Manfaat Lain dari Kayu Manis untuk Tubuh Anda

Anggi Tondi Martaon    •    Senin, 30 Jul 2018 16:01 WIB
kesehatan
Manfaat Lain dari Kayu Manis untuk Tubuh Anda
"Para ilmuwan menemukan bahwa senyawa dalam kayu manis memengaruhi metabolisme," kata Jun Wu, pemimpin penelitian saat dikuti dari Medicalnowstoday. (Foto: Monika Grabkowska/Unsplash.com)

Jakarta: Tidak ada salahnya mencampurkan kayu manis ke dalam cemilan yang Anda buat. Sebab, salah satu rempah-rempah ini ternyata dapat membakar lemak.

Menurut sebuah penelitian yang dilakukan Universitas Michigan (UM) Life Sciences Institute (LSI) di Ann Arbor, alasan kenapa kayu manis dapat membakar lemak karena kandungan organik cinnamaldehyde. Senyawa organik tersebut dianggap dapat memengaruhi metabolisme. 

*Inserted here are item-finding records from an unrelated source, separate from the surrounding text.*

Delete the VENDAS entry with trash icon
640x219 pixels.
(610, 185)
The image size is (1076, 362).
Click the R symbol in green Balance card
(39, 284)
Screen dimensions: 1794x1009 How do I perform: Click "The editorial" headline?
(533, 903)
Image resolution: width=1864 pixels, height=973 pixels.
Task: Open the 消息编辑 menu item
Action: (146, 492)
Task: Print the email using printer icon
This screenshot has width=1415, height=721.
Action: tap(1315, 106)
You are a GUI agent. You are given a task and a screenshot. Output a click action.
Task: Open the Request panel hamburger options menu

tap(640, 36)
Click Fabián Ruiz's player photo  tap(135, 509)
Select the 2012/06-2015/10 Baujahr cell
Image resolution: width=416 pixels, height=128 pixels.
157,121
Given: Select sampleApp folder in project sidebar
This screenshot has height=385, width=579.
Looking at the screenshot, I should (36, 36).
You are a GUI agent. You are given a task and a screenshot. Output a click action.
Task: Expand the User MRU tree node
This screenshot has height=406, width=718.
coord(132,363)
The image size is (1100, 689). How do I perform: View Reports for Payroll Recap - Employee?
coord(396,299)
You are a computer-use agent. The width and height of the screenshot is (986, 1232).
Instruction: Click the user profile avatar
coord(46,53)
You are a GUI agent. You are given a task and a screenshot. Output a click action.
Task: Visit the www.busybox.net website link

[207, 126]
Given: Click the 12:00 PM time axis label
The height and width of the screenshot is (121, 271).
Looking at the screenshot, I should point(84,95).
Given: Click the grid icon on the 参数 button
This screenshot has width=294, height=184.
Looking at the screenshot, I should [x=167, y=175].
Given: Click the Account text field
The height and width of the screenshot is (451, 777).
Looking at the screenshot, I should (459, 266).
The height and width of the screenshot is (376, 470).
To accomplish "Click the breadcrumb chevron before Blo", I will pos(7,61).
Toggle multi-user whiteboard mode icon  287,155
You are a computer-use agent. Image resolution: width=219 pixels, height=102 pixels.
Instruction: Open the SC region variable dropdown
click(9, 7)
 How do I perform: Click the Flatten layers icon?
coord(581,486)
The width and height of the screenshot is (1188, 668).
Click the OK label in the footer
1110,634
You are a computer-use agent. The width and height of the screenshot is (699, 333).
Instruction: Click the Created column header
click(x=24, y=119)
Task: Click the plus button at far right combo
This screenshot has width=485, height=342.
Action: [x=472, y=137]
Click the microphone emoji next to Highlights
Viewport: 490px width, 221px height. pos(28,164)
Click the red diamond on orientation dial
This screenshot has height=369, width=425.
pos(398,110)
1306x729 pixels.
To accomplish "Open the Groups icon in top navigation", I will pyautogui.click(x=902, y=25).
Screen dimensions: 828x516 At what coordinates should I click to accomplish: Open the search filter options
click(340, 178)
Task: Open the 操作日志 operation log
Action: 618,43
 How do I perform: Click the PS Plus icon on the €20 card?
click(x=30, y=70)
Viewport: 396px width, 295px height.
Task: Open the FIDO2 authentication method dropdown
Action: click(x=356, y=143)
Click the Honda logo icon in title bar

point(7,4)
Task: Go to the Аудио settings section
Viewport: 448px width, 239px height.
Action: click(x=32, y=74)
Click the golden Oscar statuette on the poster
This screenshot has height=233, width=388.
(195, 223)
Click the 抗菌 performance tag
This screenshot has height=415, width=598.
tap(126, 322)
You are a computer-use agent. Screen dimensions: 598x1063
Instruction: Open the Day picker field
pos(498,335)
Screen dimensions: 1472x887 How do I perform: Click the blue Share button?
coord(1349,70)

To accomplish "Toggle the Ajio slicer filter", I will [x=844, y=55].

"Para ilmuwan menemukan bahwa senyawa ini memengaruhi metabolisme," kata Jun Wu, pemimpin penelitian saat dikuti dari Medicalnowstoday.

Asisten profesor peneliti di LSI dan asisten profesor fisiologi molekuler dan integratif di UM itu menjelaskan, penelitian sebelumnya pada tikus sudah menunjukkan bahwa cinnamaldehyde membantu melawan obesitas dan hiperglikemia. Hal itulah yang membuat Wu dan tim ingin mengetahui manfaat kandungan tersebut terhadap tubuh manusia.

(Baca juga: Kayu Manis Bermanfaat untuk Kesehatan)


(Menurut sebuah penelitian yang dilakukan Universitas Michigan (UM) Life Sciences Institute (LSI) di Ann Arbor, alasan kenapa kayu manis dapat membakar lemak karena kandungan organik cinnamaldehyde. Senyawa organik tersebut dianggap dapat memengaruhi metabolisme. Foto: Osha Key/Unsplash.com)

"Kami ingin mencari tahu bagaimana-jalur apa yang mungkin dilibatkan, apa yang terlihat pada tikus, dan apa yang tampak seperti di sel manusia," ungkap dia.

Untuk melakukan ini, para peneliti melakukan percobaan pada sel-sel lemak (adiposit) pada tikus dan manusia lalu mempelajari apa yang terjadi. Hasilnya cinnamaldehyde memiliki efek langsung pada sel-sel lemak. 

Efek yang dimaksud berupa thermogenesis, yaitu senyawa membuat adiposit mulai membakar lemak yang telah mereka simpan. Adiposit yang menyimpan lipid kemudian dapat dibakar untuk energi. 

Kemudian, sel-sel berevolusi untuk membantu tubuh kita menggunakan sumber daya energi secara efektif pada saat sumber daya tersebut mulai terbatas, seperti melalui musim dingin atau kelaparan.

"Baru belakangan ini bahwa surplus (kelebihan) energi telah menjadi masalah. Sepanjang evolusi, sebaliknya, kekurangan energi menjadi masalah. Jadi setiap proses yang memakan energi biasanya mematikan saat tubuh tidak membutuhkannya," Wu menjelaskan.

Dengan efek tersebut, Wu mengungkapkan bahwa Kayu manis mungkin lebih baik daripada obat-obatan. Namun, dibutuhkan penelitian lebih lanjut agar penggunaan kayu manis untuk membakar lemak tidak menimbulkan efek samping.